Hello readers, in this issue we cover

  • Meta releases LongVU for efficient video-language understanding

  • AMD introduces new method for reducing the cost of diffusion models

  • Medical AI for Early Detection of Lung Cancer

  • Learning autonomous driving from aerial imagery

  • Seamless voice conversation with a new GPT model

🎥 Meta releases LongVU for efficient video-language understanding

Multimodal LLMs struggle with long videos due to limitations in processing capacity. To tackle this, teams at Meta developed LongVU, a method that compresses video data while keeping important visual details intact.

LongVU works by identifying and removing similar frames to cut down on unnecessary information, using features from a model called DINOv2. It also uses text prompts to selectively reduce the amount of data from frames based on their relevance to the overall video. This adaptive approach allows us to handle many frames without losing much visual quality.

📸 AMD introduces new method for reducing the cost of diffusion models

Researchers at AMD introduce a new pruning method to reduce the cost of training diffusion models. They create a "SuperNet" that incorporates connections based on similar features, and designed a pruner network that identifies and removes unnecessary computations. The method allows them to find the best simplified model with minimal adjustments.

AMD tested their approach on various diffusion models, including the Stable Diffusion series, and found that it can speed up processing by 4.4 times without losing accuracy, outperforming previous methods.

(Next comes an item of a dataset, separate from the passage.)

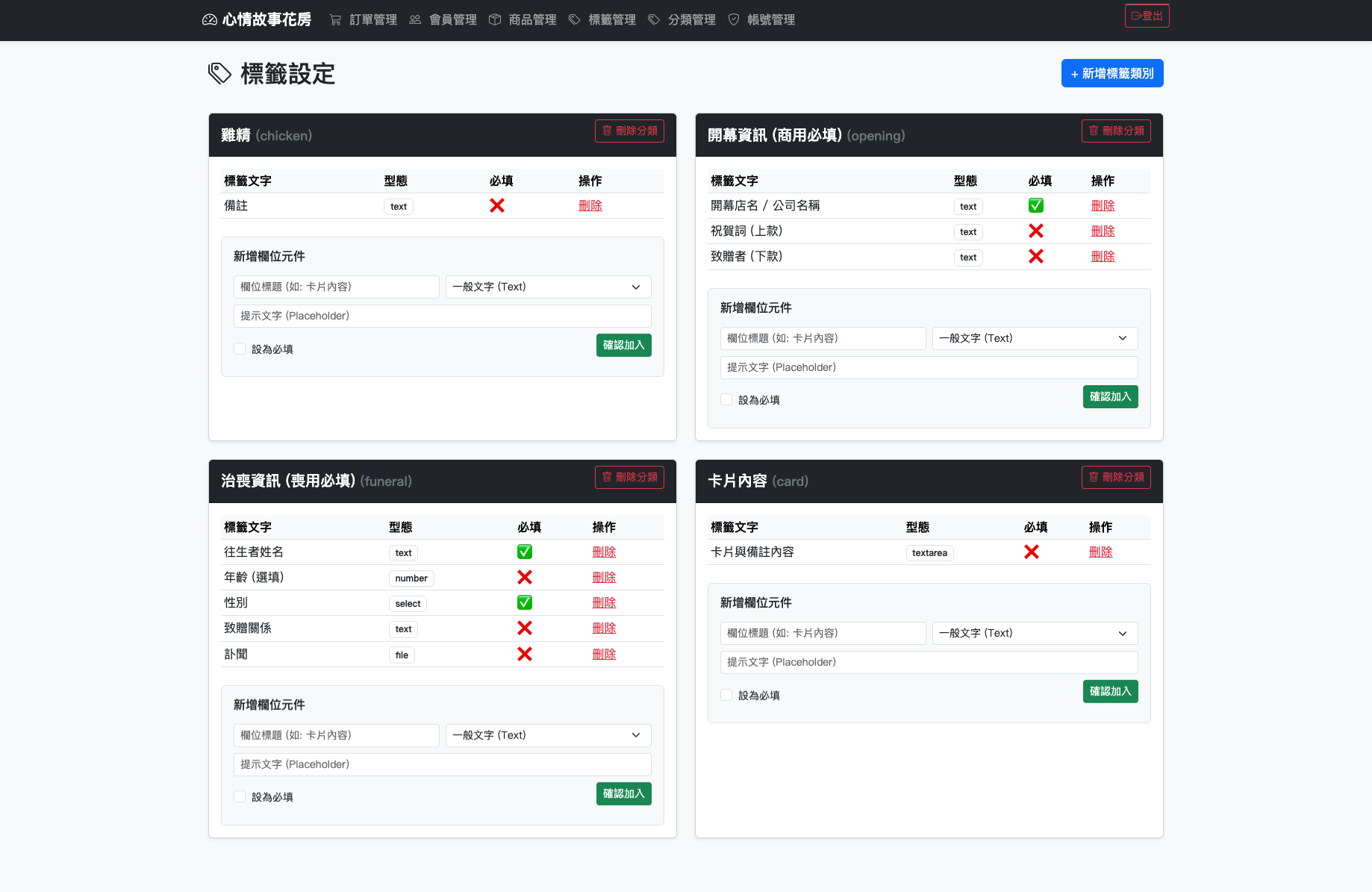Focus 提示文字 placeholder input in 卡片內容 panel

pyautogui.click(x=929, y=662)
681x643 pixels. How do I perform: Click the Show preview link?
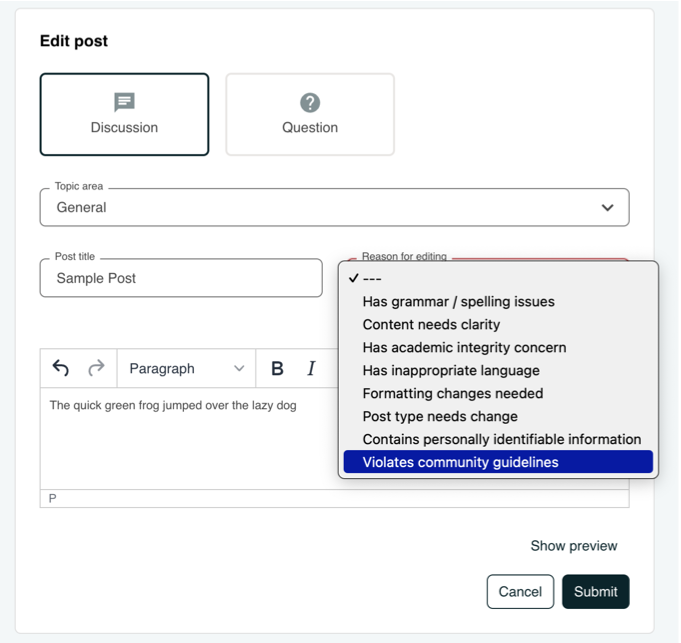click(x=573, y=546)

🫁 Medical AI for Early Detection of Lung Cancer

Statistical learning architectures vs deep learning

Lung cancer is a major health issue globally, making early diagnosis crucial for better treatment and outcomes. Computer-aided diagnosis (CAD) systems that analyze CT images have proven effective in detecting and classifying lung nodules, improving early-stage lung cancer detection rates.

This review highlights advancements in deep learning techniques such as Convolutional Neural Networks (CNN), Recurrent Neural Networks (RNN), and Generative Adversarial Networks (GAN), as well as the use of ensemble models. These modern algorithms have greatly enhanced the accuracy and efficiency of analyzing lung nodules, especially in classification tasks.

🚁 Learning autonomous driving from aerial imagery

This paper addresses controlling ground vehicles using only aerial imagery. They use a technique called Neural Radiance Field (NeRF) to create viewpoints efficiently. NeRF helps generate new perspectives from the ground vehicle’s point of view, which can then be used for tasks like autonomous navigation. They show how this method can train a system to control vehicles in a custom mini-city environment and even help the vehicle figure out its location in the real world.

🎙️ Seamless voice conversation with a new GPT model

OmniFlatten is a new system designed to improve full-duplex spoken dialogue systems, which allow people to speak and listen at the same time, similar to natural human conversations. Full-duplex systems are more advanced than traditional turn-based systems but are challenging to implement because they need to handle interruptions, overlapping speech, and backchannel responses.

OmniFlatten, based on a GPT model, solves this by using a special training method that progressively teaches the model to handle speech and text together in real time. This makes conversations more natural and efficient without changing the core model structure. The approach unifies the training process across different tasks and modalities, paving the way for better full-duplex dialogue systems.

🤯 Today I Learned

Every issue, we highlight new AI concepts and terminology to help educate our readers. This issue we learned about:

DINOv2

DINOv2 is an advanced vision model that self-supervises without the need for labeled data. It learns to recognize and represent images by understanding patterns and structures, making it useful for tasks like image classification, segmentation, and object detection. It's a follow-up to the original DINO, improving performance and versatility in visual recognition tasks.

Neural Radiance Field (NeRF)

Neural Radiance Field (NeRF) is a technique that uses deep learning to generate 3D scenes from 2D images. By modeling how light interacts with objects in a scene, NeRF creates realistic, high-quality 3D renderings, allowing users to view the scene from different angles. It's widely used in applications like virtual reality, 3D modeling, and visual effects.